Much part of your question has been already answered in the comments above. I just want to provide some rules that can be useful to you and in general to next users concerning coalesced memory accesses, some examples on shared memory bank conflicts and some rules on avoiding shared memory bank conflicts.
COALESCED MEMORY ACCESSES
1D array - 1D thread grid
gmem[blockDim.x * blockIdx.x + threadIdx.x]
2D array - 2D thread grid
int x = blockIdx.x * blockDim.x + threadIdx.x;
int y = blockIdx.y * blockDim.y + threadIdx.y;
int elementPitch = blockDim.x * gridDim.x;
gmem[y][x] or gmem[y * elementPitch + x]
SHARED MEMORY BANK CONFLICTS
To achieve high bandwidth, shared memory is divided into independent banks. In this way, shared memory can serve simultaneous accesses by the threads. Each Streaming Multiprocessor (SM) has shared memory organized in 32
memory banks. Each bank has a bandwidth of 32
bits per two clock cycles and hosts words of four bytes (32
bits): successive 32
-bit word addresses are assigned to successive banks.
A bank conflict occurs when two different threads access different words in the same bank. Bank conflicts adversely impact performance since they enforce the hardware to serialize the access to shared memory. Note that there is no conflict if different threads access any bytes within the same word.

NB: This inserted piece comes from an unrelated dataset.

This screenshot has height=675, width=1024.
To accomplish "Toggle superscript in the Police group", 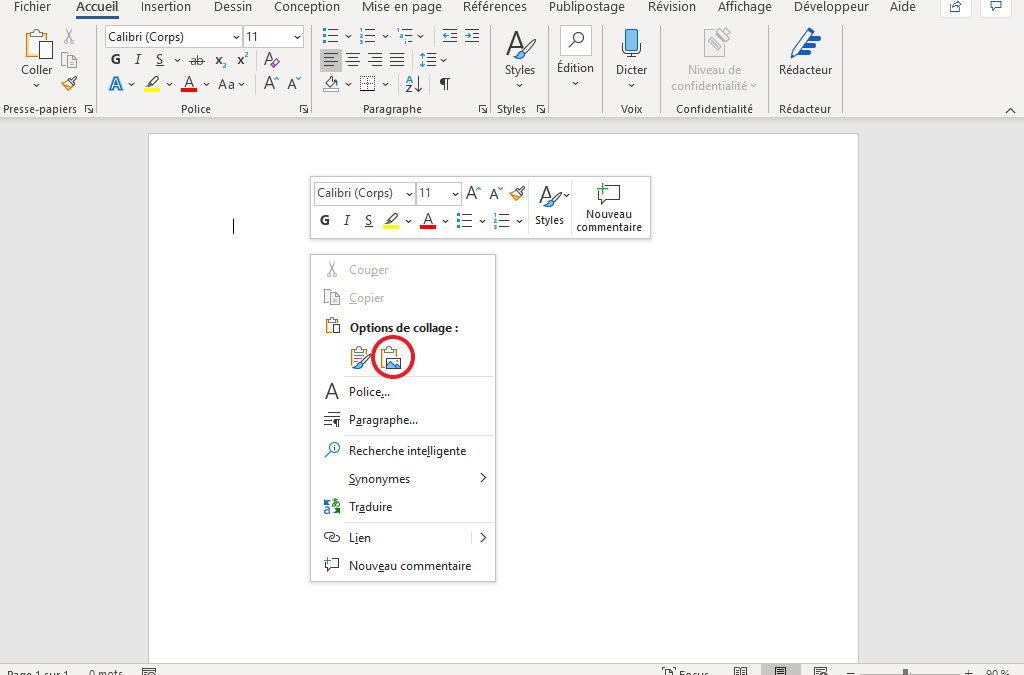I will pos(242,60).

Note also that there is no bank conflicts between
threads belonging to different warps.
Fast accesses
- If all threads of a warp access different banks, there is no bank conflict;
- If all threads of a warp access an identical address for a fetch operation, there is no
bank conflict (broadcast).
Slow accesses
32
threads access 32
different words in the same bank, so that all the accesses are serialized;
- Generally speaking, the cost of accessing shared memory is proportional to the maximum number of simultaneous accesses to a single bank.
Example 1
smem[4]: accesses bank #4 (physically, the fifth one – first row)
smem[31]: accesses bank #31 (physically, the last one – first row)
smem[50]: accesses bank #18 (physically, the 19th one – second row)
smem[128]: accesses bank #0 (physically, the first one – fifth row)
smem[178]: accesses bank #18 (physically, the 19th one – sixth row)
If the third thread in a warp accesses myShMem[50]
and the eight thread in the warp access myShMem[178]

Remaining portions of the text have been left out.